“Verizon’s iPhone clone, the Voyager, was released last month to a lot less fanfare than Apple’s iPhone debut earlier this year,” Eric Benderoff reports for The Chicago Tribune.
“Made by LG Electronics, the Voyager uses touch-screen controls for navigation, but they are not integral to the operation of the phone, as on the iPhone,” Benderoff reports.
MacDailyNews Take: LG is the former “Lucky GoldStar,” as it was known in the United States before rebranding to “LG.” In other words: for years, they made some of the world’s worst craptronics; so bad, in fact, that they had to change their name.
Benderoff continues, “In terms of dimensions, the Voyager is twice as thick as the iPhone and not as wide, so the Voyager’s exterior screen, decent at nearly 3 inches measured diagonally, lacks the impact of the iPhone’s 3 1/2-inch screen.”
“The user interface on Apple’s mobile phone was revolutionary in its approach. With the swipe of a finger, an application opens, you type a message, dial the phone or scroll through album covers to find the song you want. It works simply and is quite intuitive,” Benderoff reports. “On the Voyager, the interface uses touch controls on the front cover only and really just to open an application. Use photos as an example: On the iPhone, when you look at family photos, you flick to the next one with a finger. Then, by using two fingers as if they were tweezers, you can enlarge or shrink a photo. Lots of fun. On the Voyager, you tap on a photo to open it. That’s it. You can’t manipulate the image at all. You can tap an arrow key to move forward or backward, which is nice and better than on most phones, but it doesn’t compare with the fun one has with the iPhone.”

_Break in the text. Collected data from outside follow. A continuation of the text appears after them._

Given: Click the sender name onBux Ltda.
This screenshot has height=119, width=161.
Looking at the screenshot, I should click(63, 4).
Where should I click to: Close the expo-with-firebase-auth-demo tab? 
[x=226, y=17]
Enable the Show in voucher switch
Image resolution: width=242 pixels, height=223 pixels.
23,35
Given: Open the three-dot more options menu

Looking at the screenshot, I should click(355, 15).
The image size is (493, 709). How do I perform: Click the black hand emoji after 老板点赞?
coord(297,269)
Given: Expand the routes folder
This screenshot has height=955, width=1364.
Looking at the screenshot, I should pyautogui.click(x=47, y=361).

“The Voyager is actually a touch version of another LG phone, the enV, which was introduced last year to pretty solid reviews. All LG did with the Voyager is add a new cover to the phone, one with touch-screen tools and bigger internal and external screens,” Benderoff reports.

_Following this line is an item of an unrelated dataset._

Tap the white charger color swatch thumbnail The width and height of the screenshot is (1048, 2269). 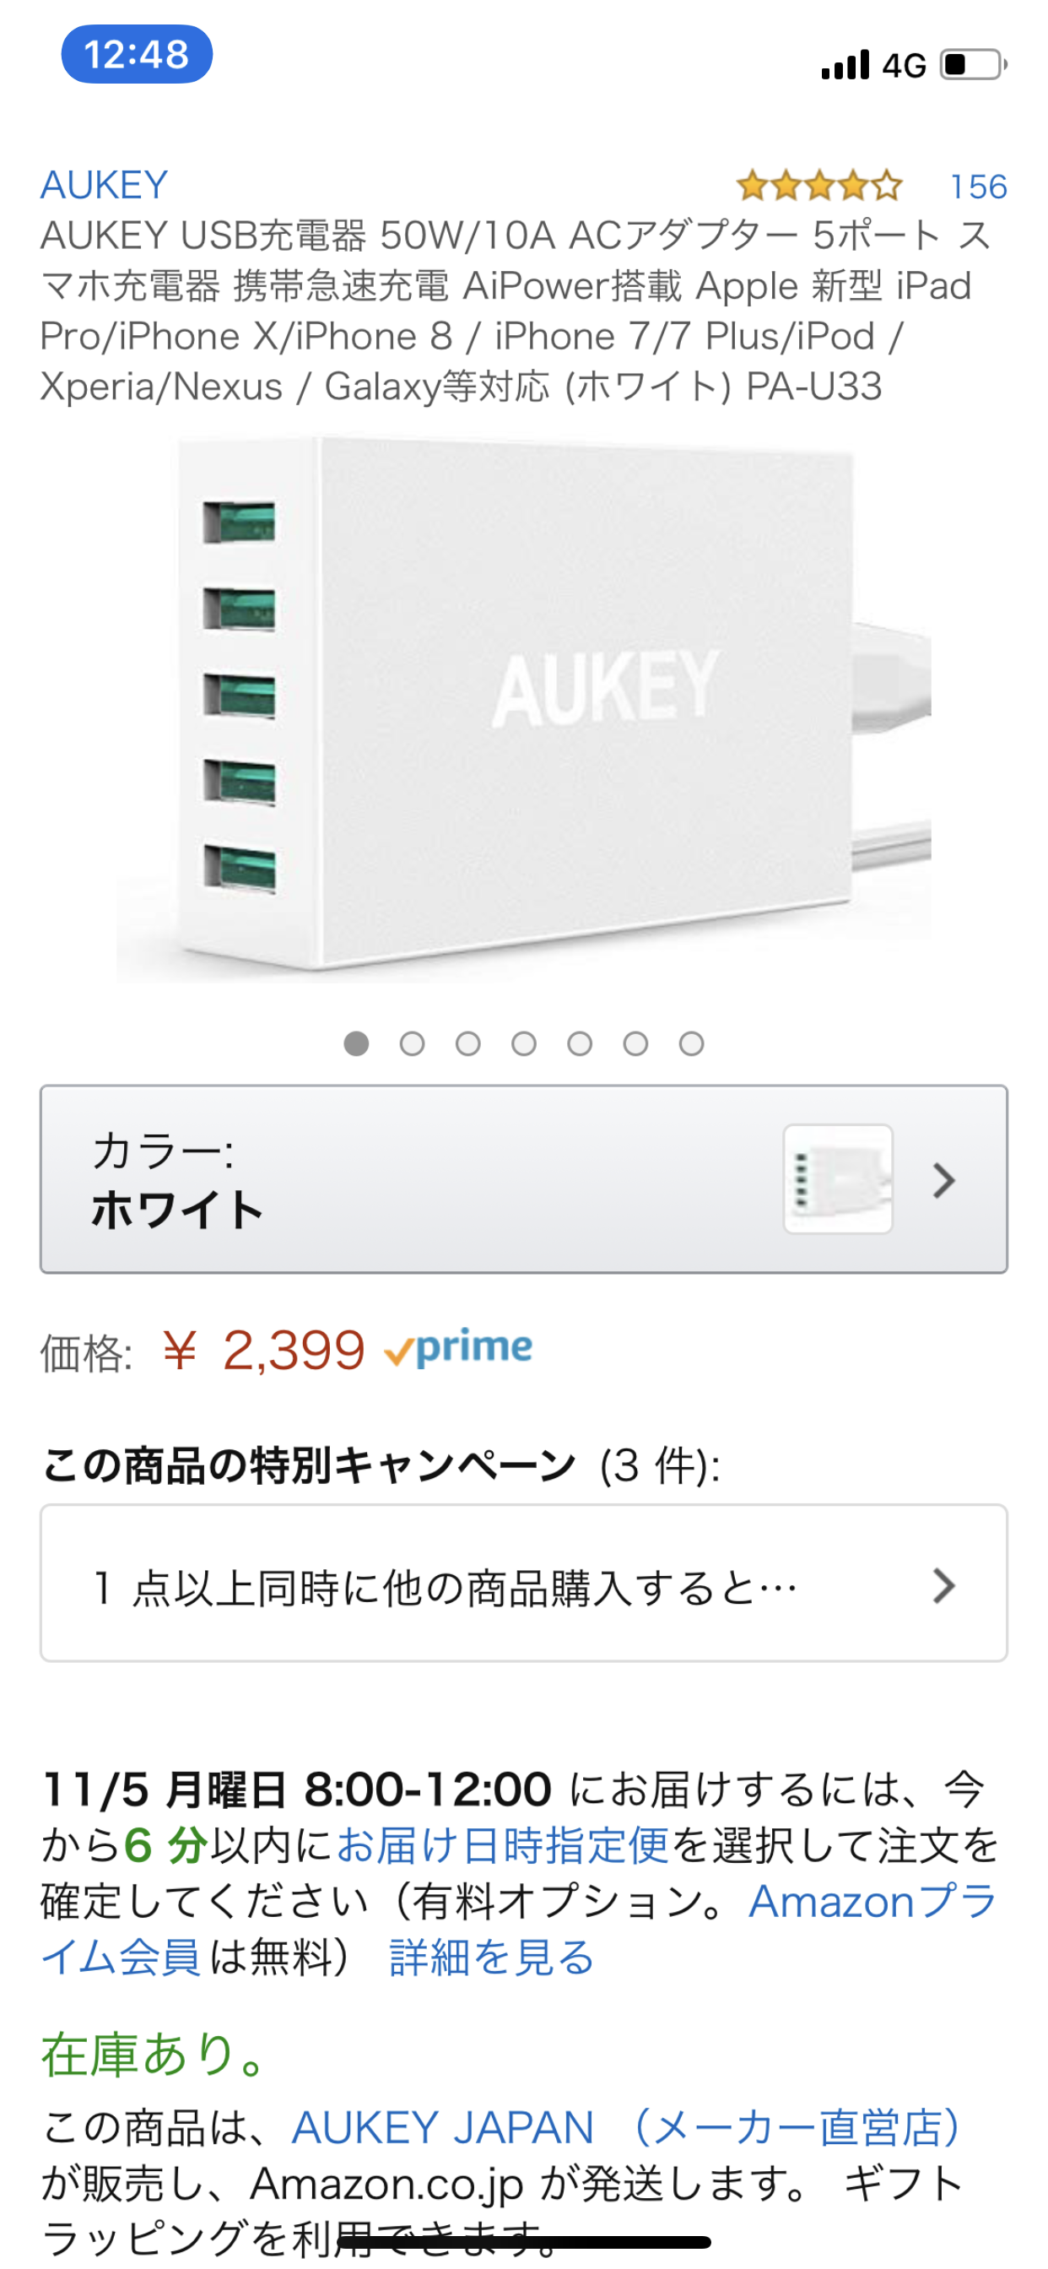point(838,1179)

“As a music player, the Voyager does not compare to the iPhone, or many other music phones, for that matter. It uses Verizon’s Vcast music service, a clunky program in every way compared with iTunes,” Benderoff reports.
Full article, in which Benderoff calls Voyager “second-rate” compared to the iPhone (a very generous characterization), here.
That some foolhardy souls will carry around these old phones with their bolted-on bogus iPhone screen that does nothing with touch besides launch apps is positively Zunish.